Mahatma Gandhi seen at the Second Round Table Conference in London in 1931, to discuss constitutional reform in India. Pic/Getty Images
Arup K Chatterjee’s “training in imagining London”, he admits, began quite early in his life. “I was maybe seven or eight years old,” remembers the associate professor at OP Jindal Global University, of the time he was acquainted with the works of Charles Dickens, Sir Arthur Conan Doyle and later William Shakespeare and Jane Austen in school. These stories, set in the imperial city, helped him realise a place otherwise, unfamiliar to him. Later, as an undergraduate, he came across Amitav Ghosh’s Shadow Lines. “The novel featured London and its protagonist [in London] quite centrally. It was very interesting [for me] to see how a post-colonial protagonist in independent India was helping us imagine not an Indian city, but a foreign city that was central to India’s [colonial] past, but not [part of] its geography,” he says in a telephonic interview.

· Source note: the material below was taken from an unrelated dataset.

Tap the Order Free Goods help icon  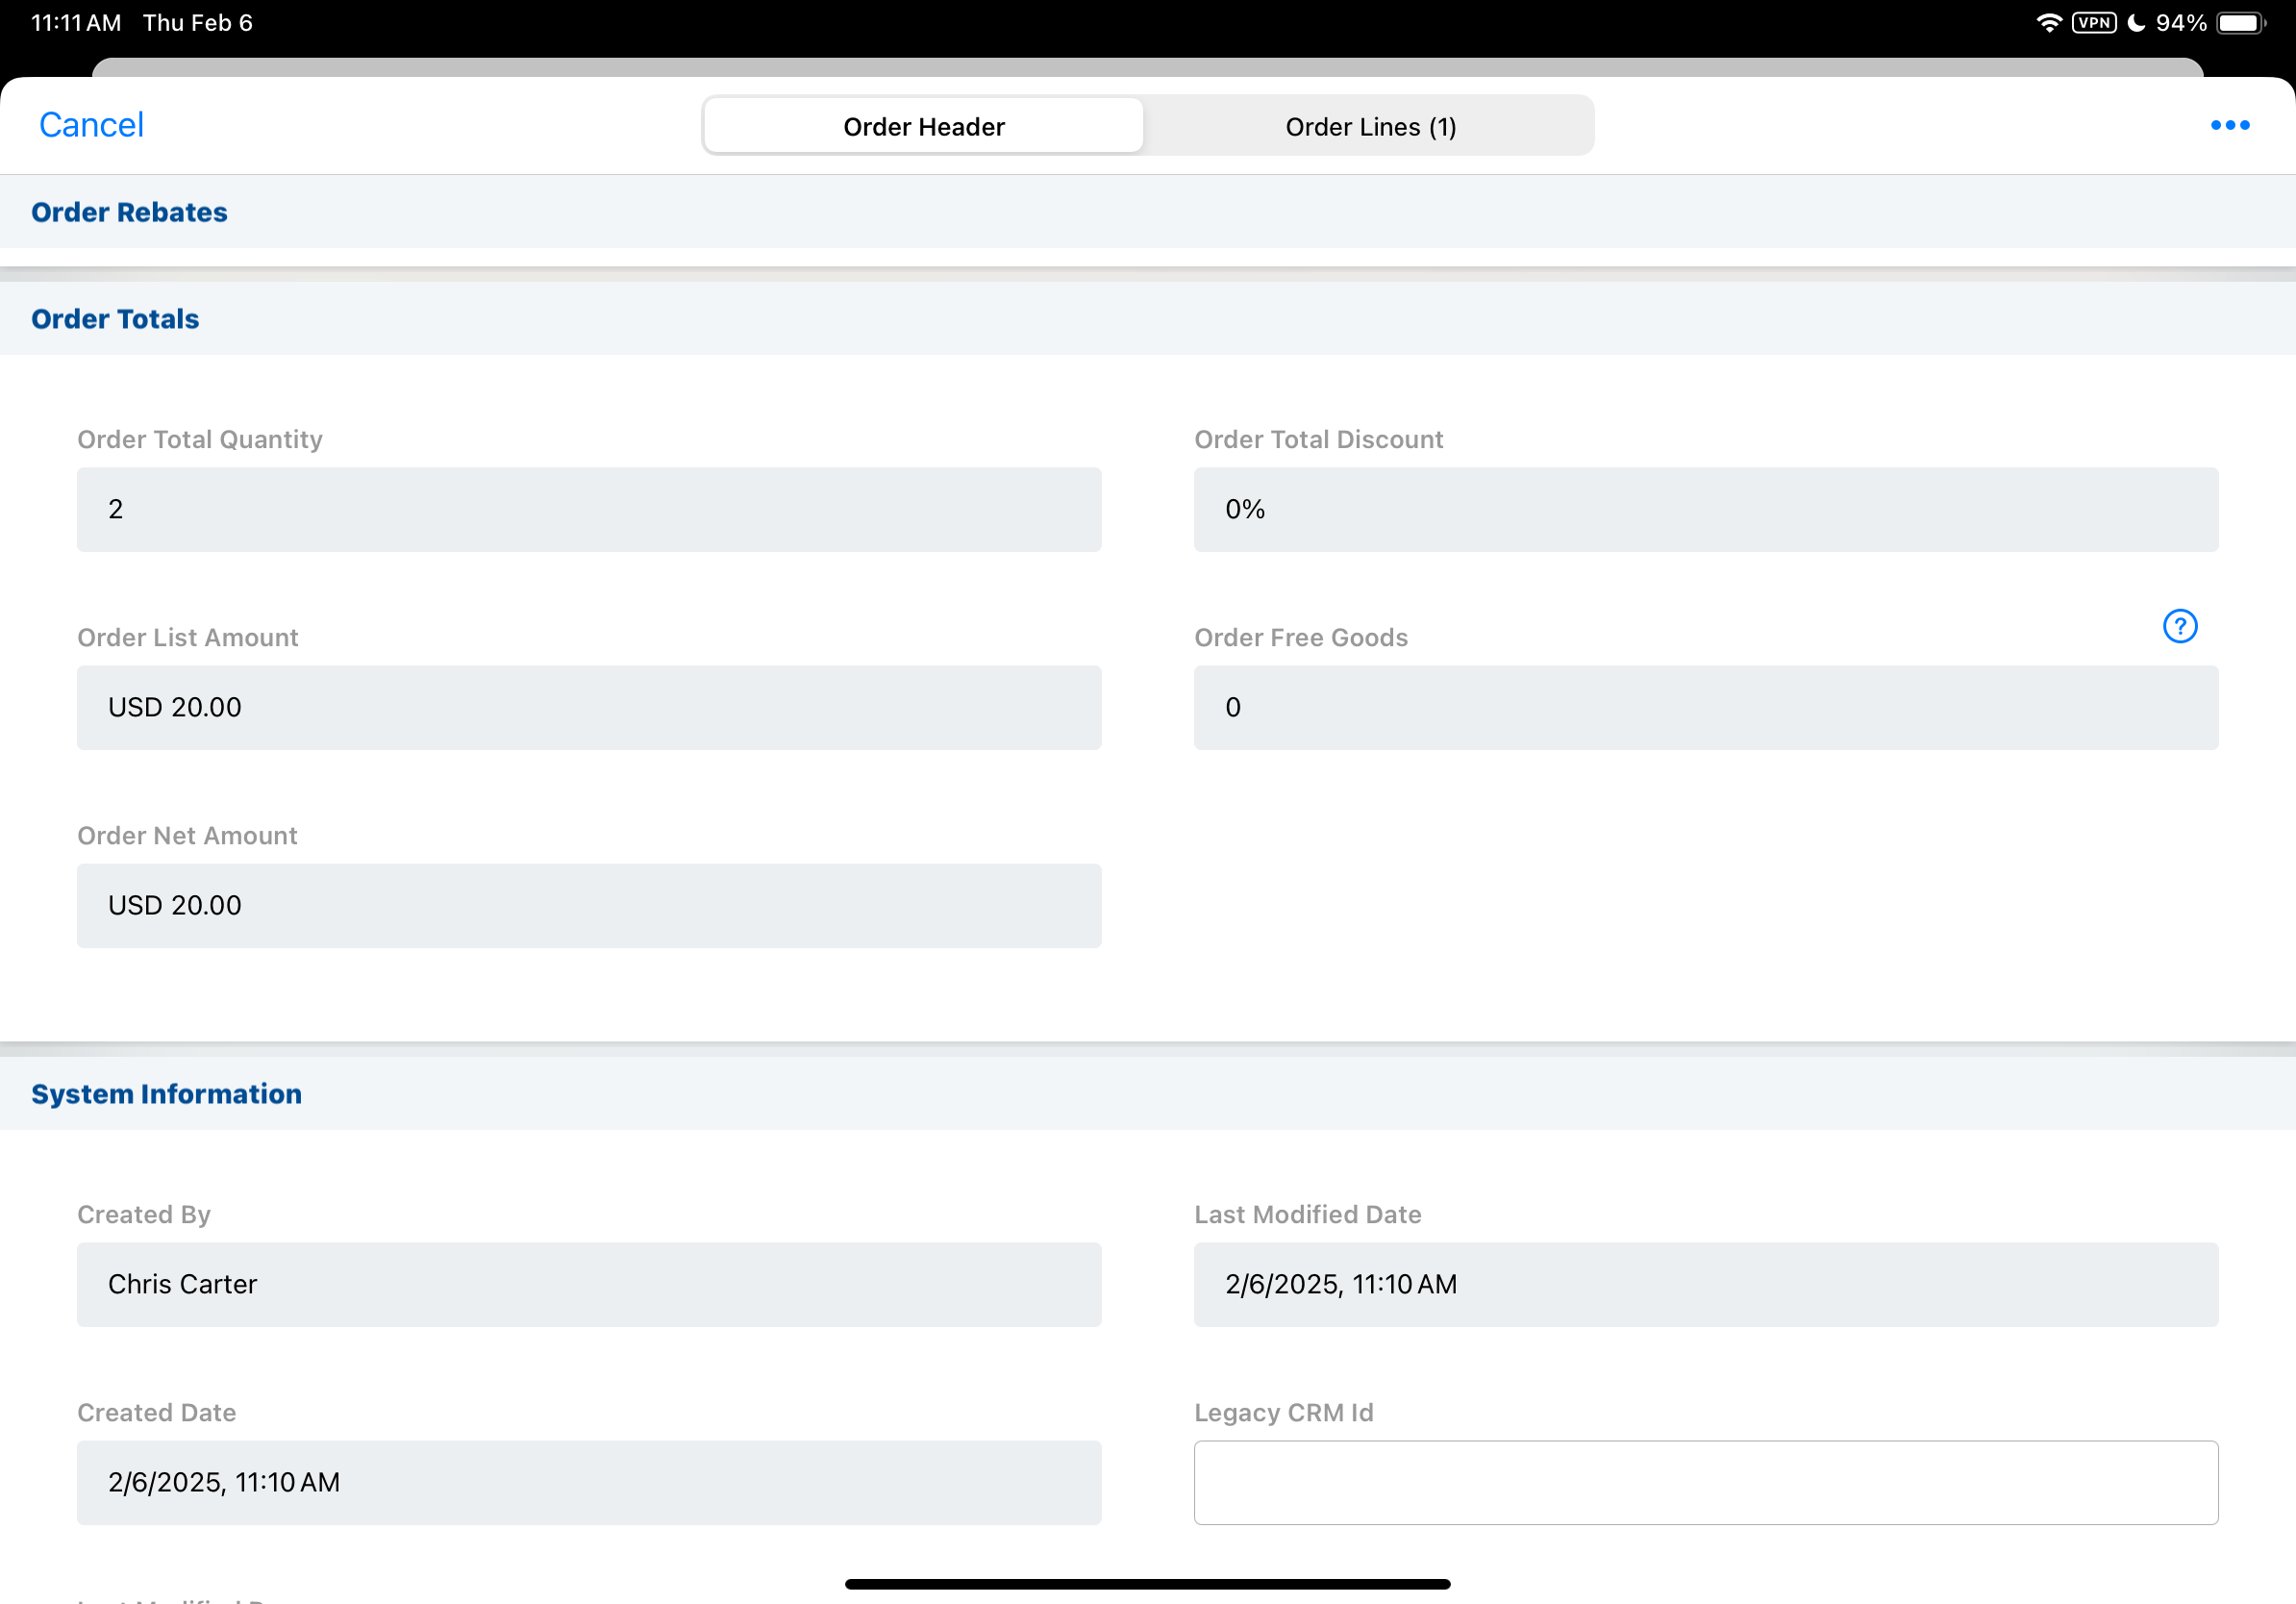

It was not until 2014 that Chatterjee, who received a Charles Wallace fellowship to the United Kingdom, got to visit the city that had captivated him all through his growing up years. His interests in the history of British imperialism, politics and philosophy, and cultural and historical encounters with India led him to chronicle 500 years of Indian immigration to Britain, specifically the city of London, the beating heart of the empire. The result is a new tome, Indians in London (Bloomsbury India), which has been over three-and-a-half years in the making.